Hava soğutmalı sistemin ilk kuruluş masrafı çoktur, ama işletme masrafı azdır. Su soğutmalı da ise ilk kuruluş masrafı düşüktür fakat işletme masrafı çoktur.
Ancak soğutma sisteminde kullandıkları su çevre tarım arazisi suyu, Antalya'ya içme suyu sağlayan Toros'lardan gelen yeraltı suyu. Antalya'da kimse onlara “Bu su bize lazım, burada hava soğutmalı yapmalısın, su soğutmalı sistem olmaz”, demedi. Belki Ziraatçıler dedi ama sesleri cılız çıktı.

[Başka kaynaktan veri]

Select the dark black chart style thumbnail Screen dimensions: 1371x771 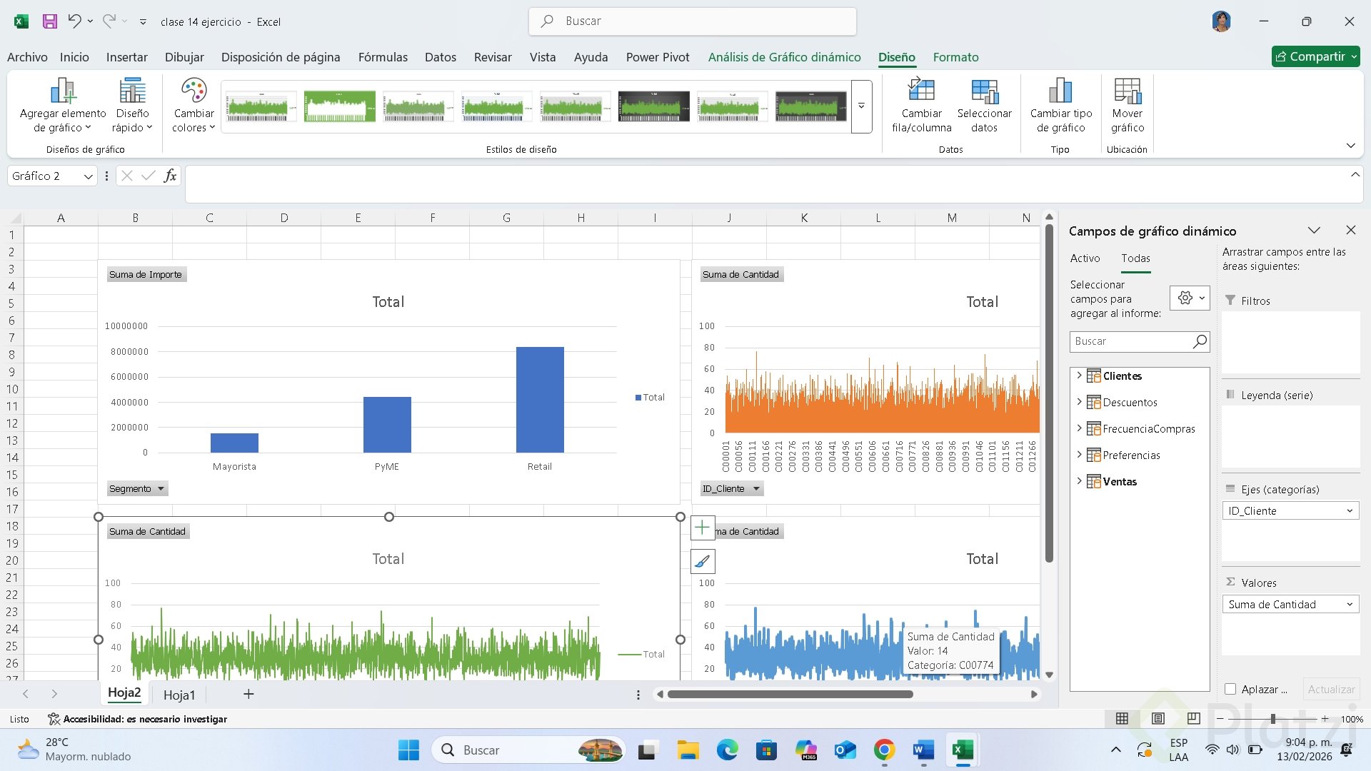[653, 106]
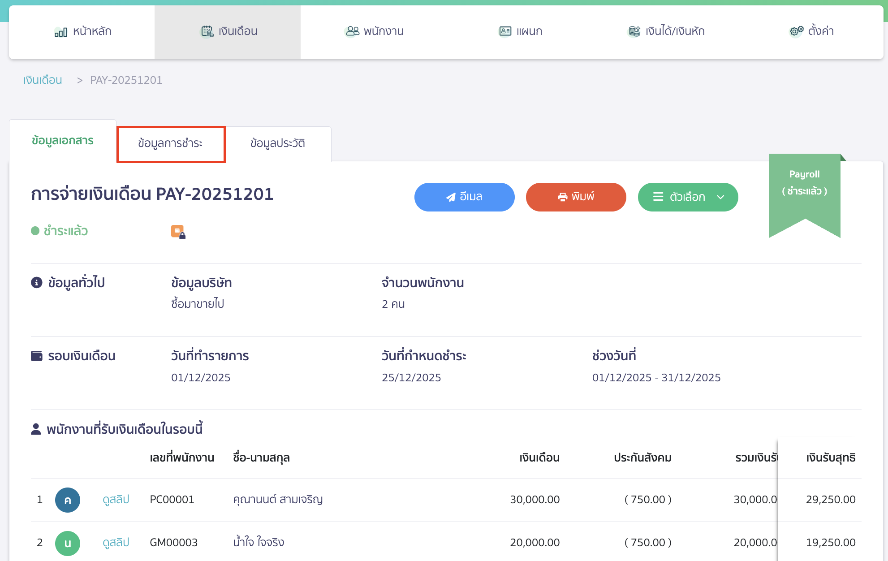
Task: Navigate back via เงินเดือน breadcrumb link
Action: (43, 80)
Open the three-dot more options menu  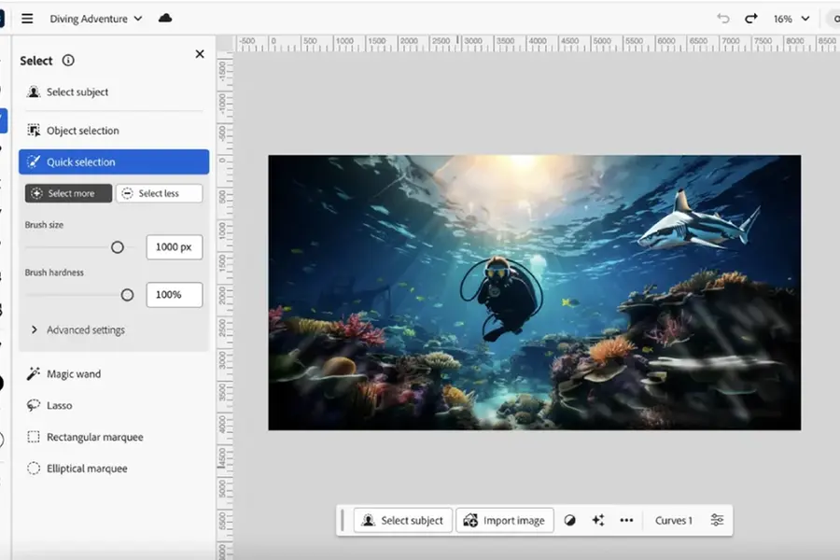pyautogui.click(x=626, y=521)
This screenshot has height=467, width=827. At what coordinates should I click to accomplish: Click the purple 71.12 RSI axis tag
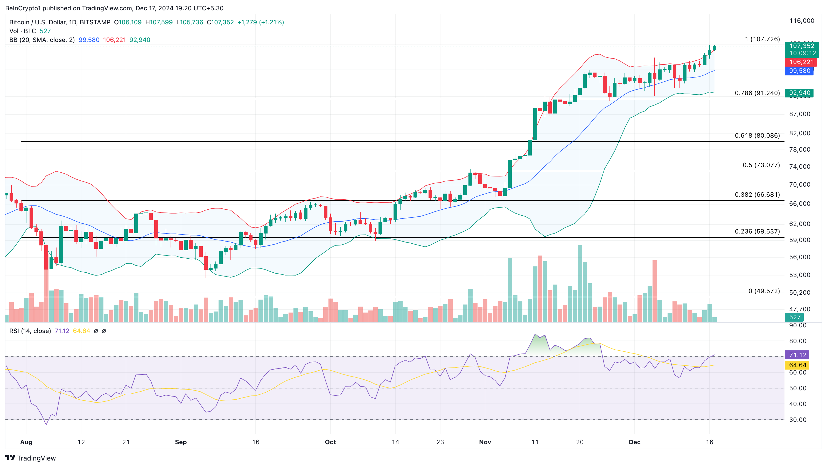(x=797, y=355)
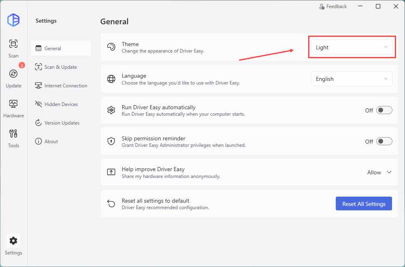This screenshot has height=267, width=405.
Task: Click the Theme palette icon
Action: pyautogui.click(x=111, y=47)
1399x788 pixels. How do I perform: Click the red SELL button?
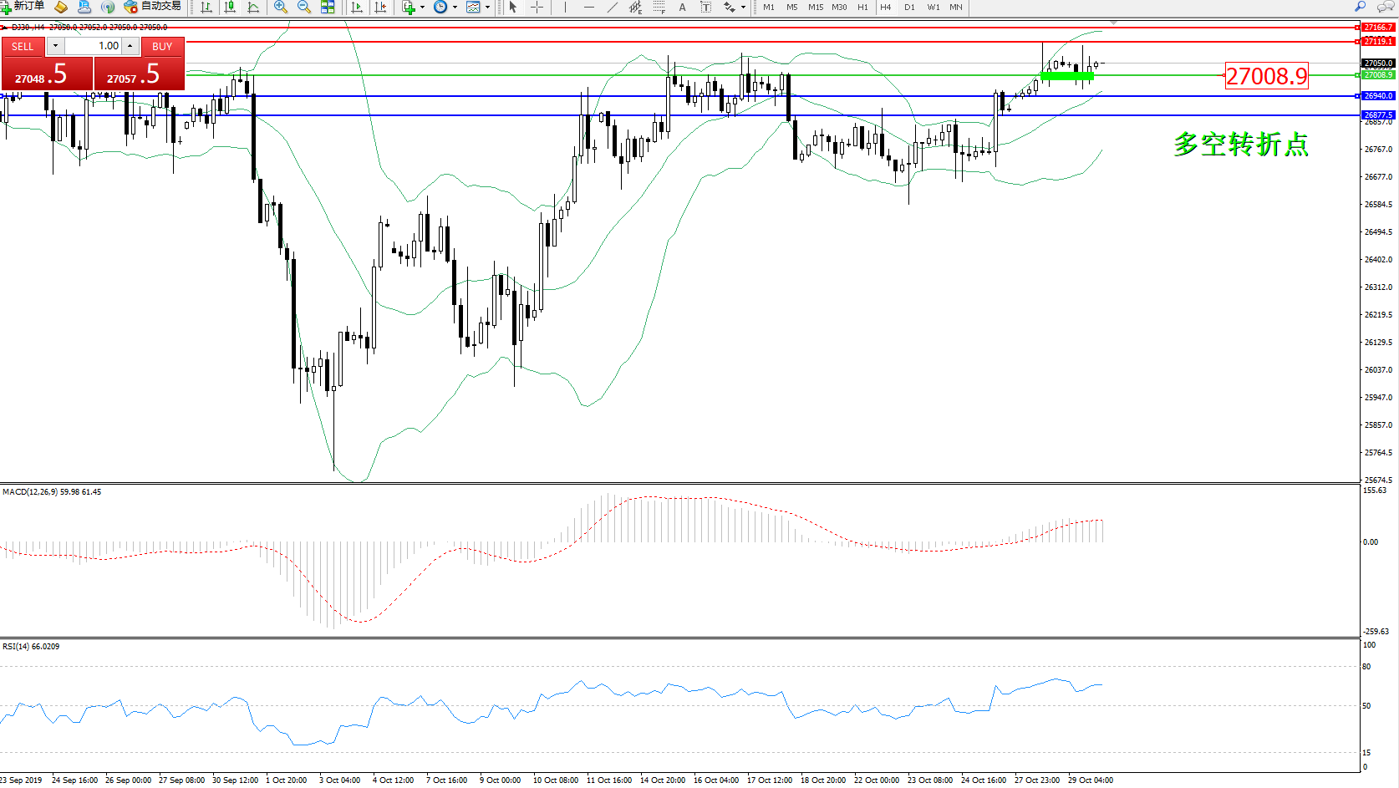(23, 47)
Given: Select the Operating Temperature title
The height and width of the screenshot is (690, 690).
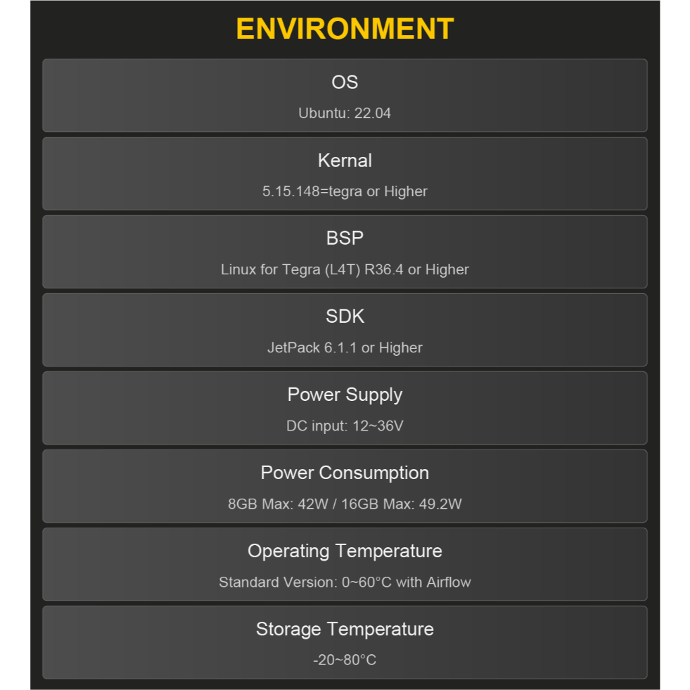Looking at the screenshot, I should (345, 551).
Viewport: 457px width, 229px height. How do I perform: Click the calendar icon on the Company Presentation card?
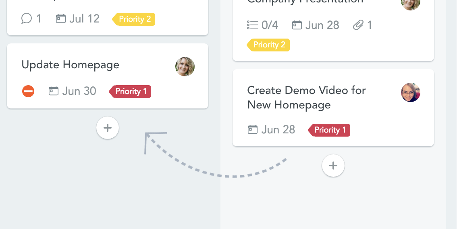tap(297, 25)

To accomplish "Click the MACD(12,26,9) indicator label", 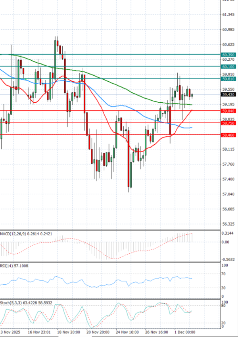I will click(14, 234).
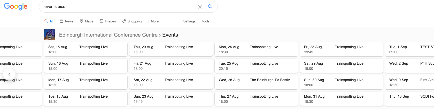Viewport: 434px width, 109px height.
Task: Click inside the search text field
Action: pos(119,7)
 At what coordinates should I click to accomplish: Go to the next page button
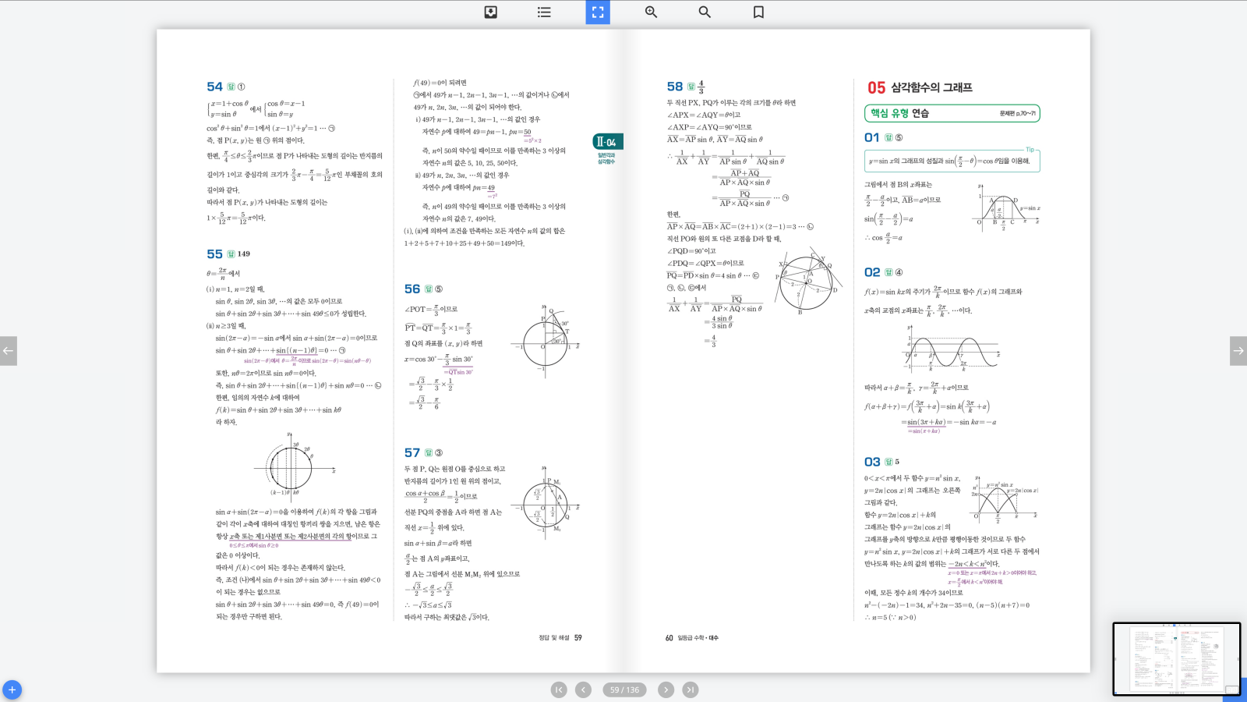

Enerji kamu yönetimi zaten yatırımcıya tam destek veriyordu. ÇED raporundan kimsenin haberi olmadı. EPDK lisansı hemen çıktı. Gerekli arazi satın alınması hemen yapıldı.
Simdi Antalya'da 1150 MWe elektrik üretebilecek bir Kombine cevrim santrali var.
Simdi Antalya'da belki gerektiğinden fazla elektrik kapasitesi var. Ama santralin soğutma sistemi komşu tarım arazileri için gerekli yeraltı suyunu kombine çevrim sırasında kullanacak. Isınan geri dönüş suyu en kolay herhalde yandaki çaya verilecek
Bundan sonra komşu tarım arazileri su bulabilecekler mi? Şüpheliyim.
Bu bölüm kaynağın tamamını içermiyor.